Did you know that the business plan you create will be slightly different, depending on who you present it to? Yes it will and it is good to remember this when writing your business plan.
For a Venture Capitalist: These are high net worth individuals or companies who want to invest in a business and go out of business for a healthy profit. Typically, a venture capitalist represents a group of investment firms and company-backed individuals. It is rare that they use their own money to invest. They also tend to invest large amounts of money after carefully reviewing the investment risk for the company seeking the investment. This means that they tend to look for companies that are already established and looking to expand or grow quickly. They expect a high rate of return on their investment, generally more than 25% on their investment. A venture capitalist will expect a high level of control over the company and usually a seat on the board of directors, as well as voting rights with their shares.
When writing a business plan for a venture capitalist, it stands to reason that you should include your possible exit strategy, such as an initial public offering, as well as the proposed contribution and stake in your company.
When you go to an Angel Investor. These investors are more likely to invest in start-ups and those seeking a lower level of funding. They also accept a higher level of risk than a venture capitalist. Angel investors typically invest in a type of company that interests them and often want to get involved with the company as part of their investment. They are the place to go if you are looking for business advice to grow your business. They expect a lower percentage return on their investment, but are still looking for 20-30%. The Angel Investor will wait for shares for his investment, but his control will generally take the form of managing the company together with the other major shareholders.

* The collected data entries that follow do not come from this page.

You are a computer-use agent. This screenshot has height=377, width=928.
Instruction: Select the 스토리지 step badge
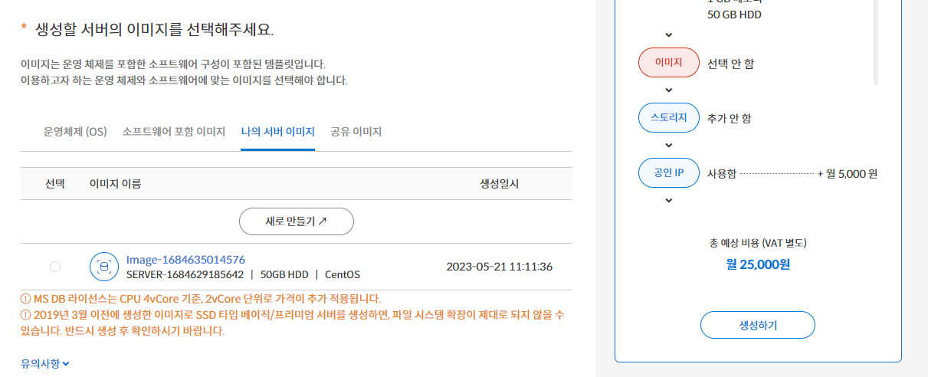pyautogui.click(x=669, y=118)
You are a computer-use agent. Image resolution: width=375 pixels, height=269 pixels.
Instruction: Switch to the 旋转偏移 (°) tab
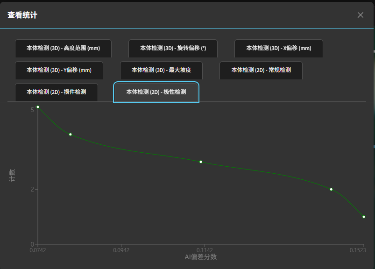point(173,48)
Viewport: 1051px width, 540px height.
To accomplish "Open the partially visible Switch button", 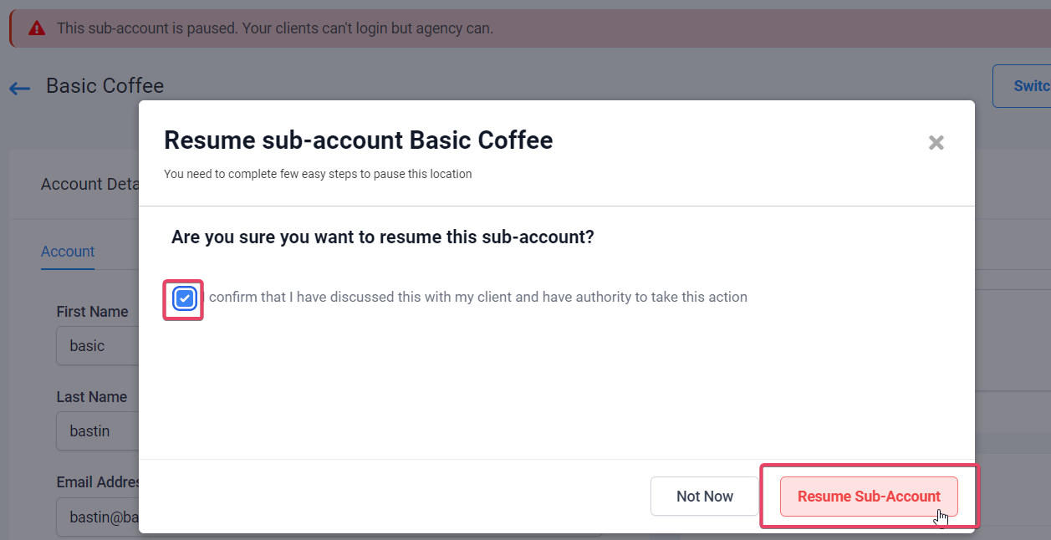I will tap(1022, 86).
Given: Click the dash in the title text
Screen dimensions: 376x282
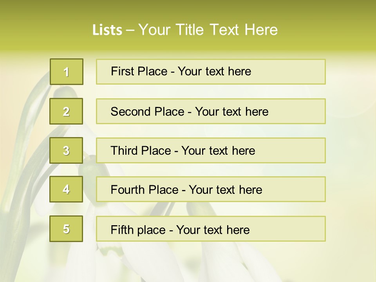Looking at the screenshot, I should click(130, 30).
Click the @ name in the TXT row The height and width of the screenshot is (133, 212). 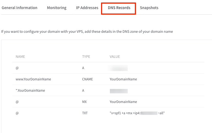17,113
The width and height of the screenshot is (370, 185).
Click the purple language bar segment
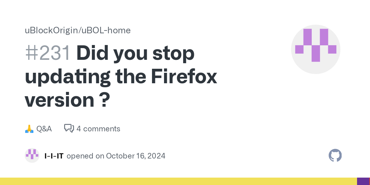click(x=363, y=181)
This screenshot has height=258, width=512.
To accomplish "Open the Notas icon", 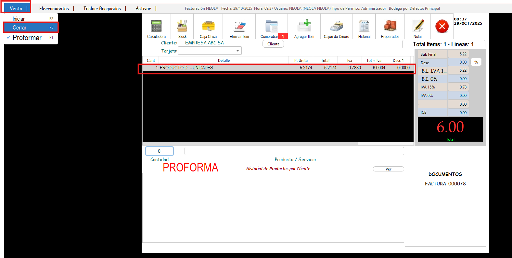I will tap(418, 27).
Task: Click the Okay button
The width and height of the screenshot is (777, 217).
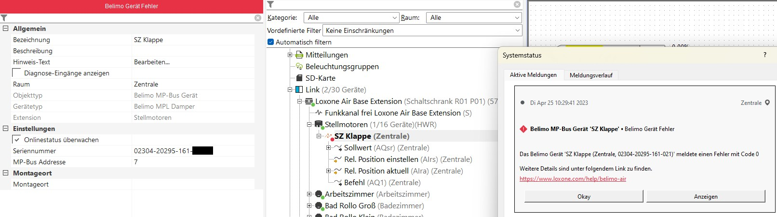Action: tap(584, 196)
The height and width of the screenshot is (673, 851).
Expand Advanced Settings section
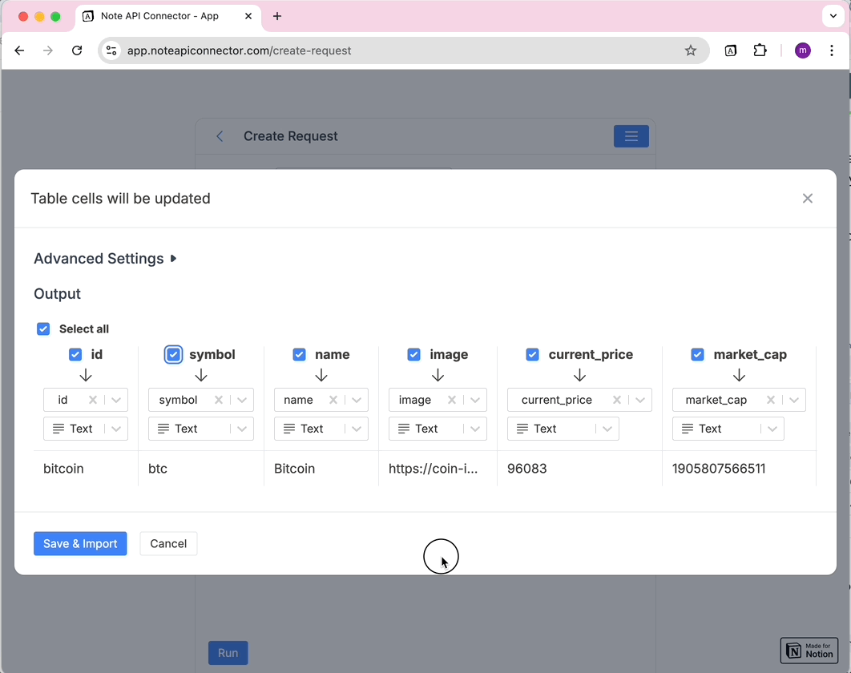click(105, 259)
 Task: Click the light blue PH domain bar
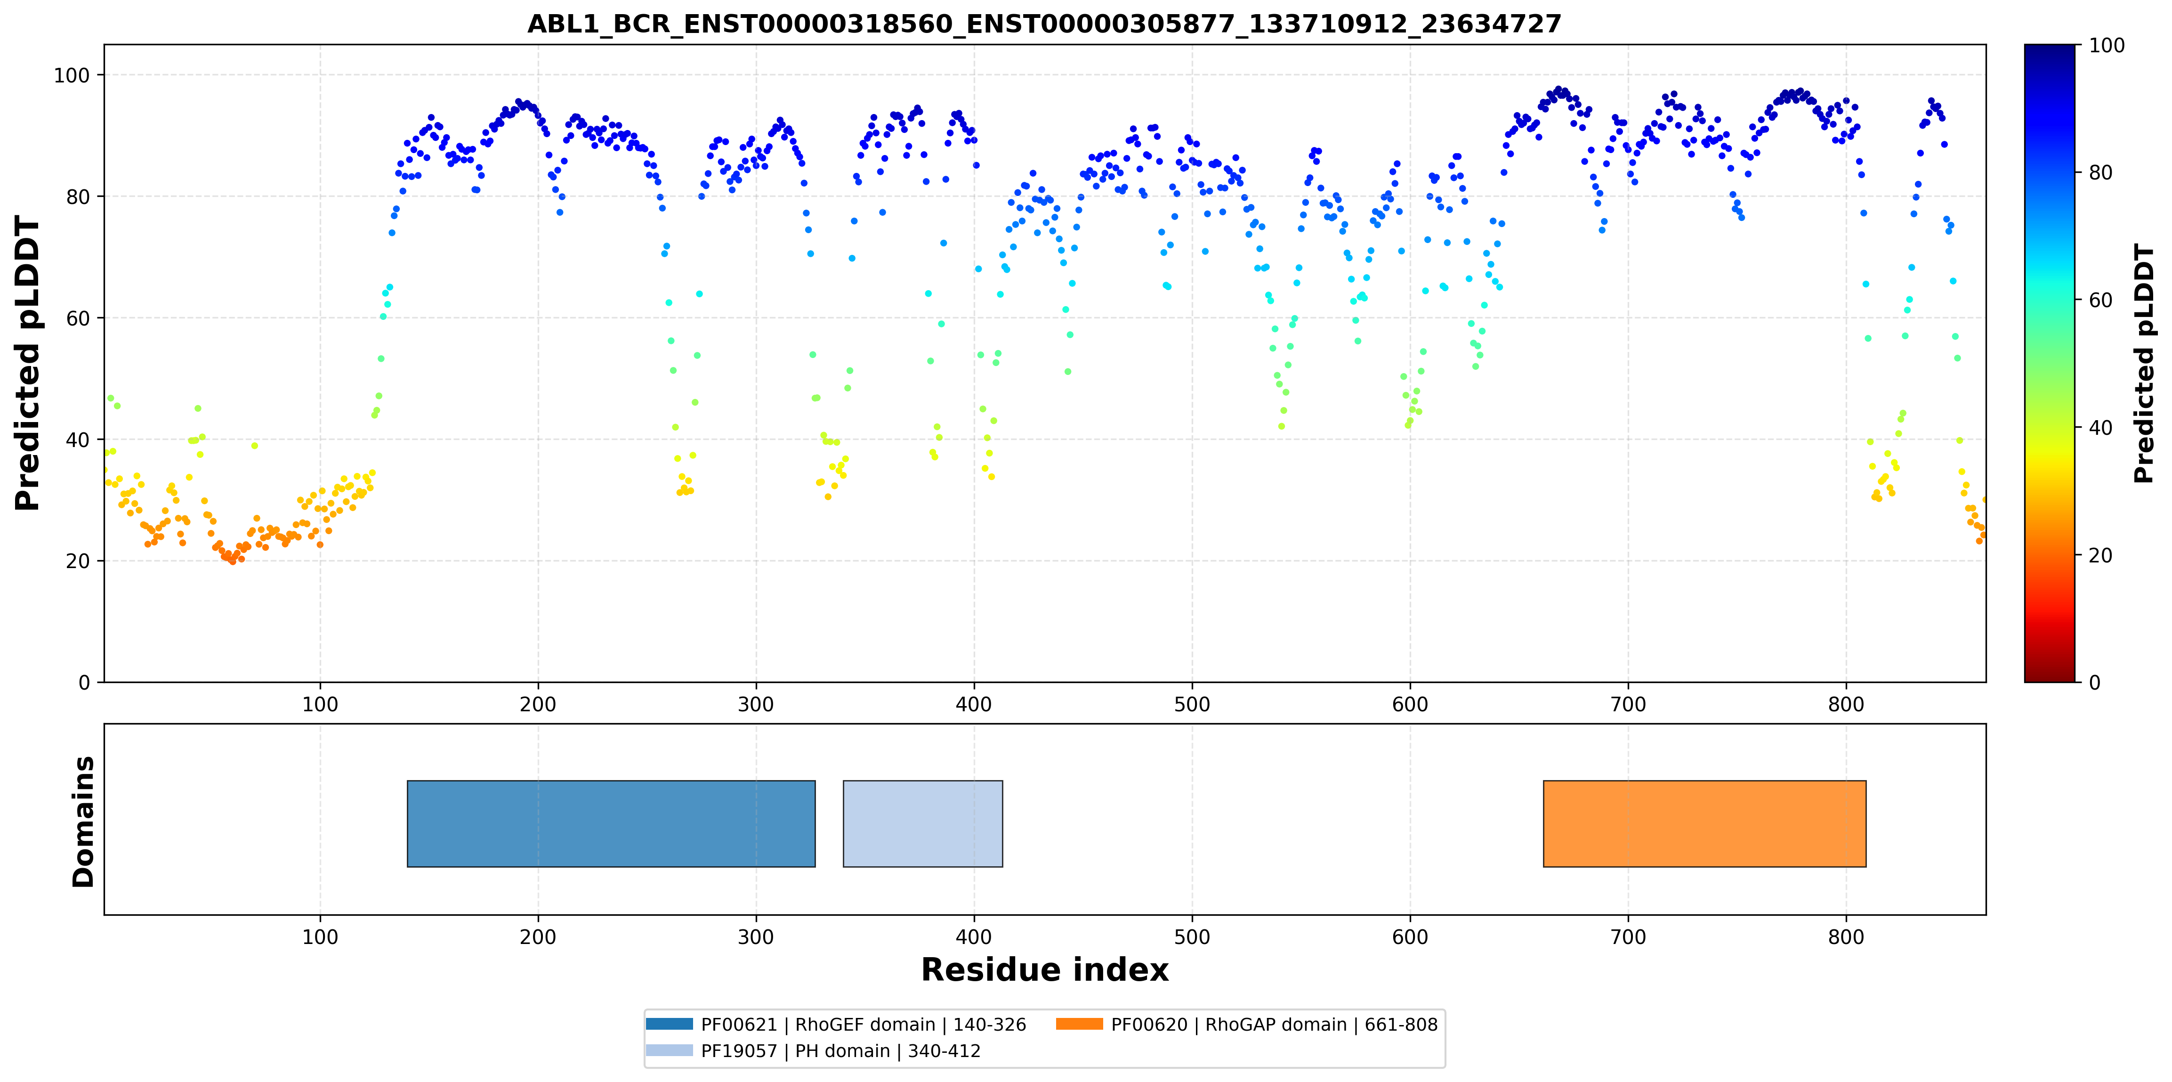[x=922, y=823]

What this investor wants is to get involved in a business that interests him. That is why it is important to highlight the attractiveness of your sector, of the business and how they can get involved in your company.
When we go to a bank. Banks do not lend unless it is almost certain that they will get their money back. So when they look for a loan, they look for collateral of some kind and the usual one they look for is a charge on their property or that of their business. So if you have property, machinery, etc. who may have a position, the business plan is where you emphasize this. Banks also do not lend large amounts of money for business start-ups. What they are looking for within your business plan is proof that you have thought a lot about your business model and how you will make a profit in a short time. They, like Angel Investor and Venture Capitalist, do not lend money to pay salaries while the company is being established.
Some things to remember when writing your business plan.
• Your executive summary is vital and the first part of the business plan to read. It should summarize the key parts of the business, as well as spark interest to move on to more detailed information. Since it is a summary, a trick is to write it in draft format at the beginning of writing your business plan to help you establish your business plan. The executive summary should be ordered and completed after you have written your business plan and used as a checklist that you have included everything.
• Your business plan should be linked with logical links from one section to another. It should tell a story of how you plan to establish, manage, and expand your business.
• It should be well structured with an index and page numbers so that different people who read the plan can easily access their preferred section.
• You should write your business plan for two different types of readers: the technician who wants detailed information and figures, and the entrepreneur who wants to see how you are setting up your business and is looking for business credentials, such as a big compliance process. and the participation of adequately trained personnel.
• Ultimately, your business plan is the foundation of your business, but just as your business changes and evolves over time, so must your business plan.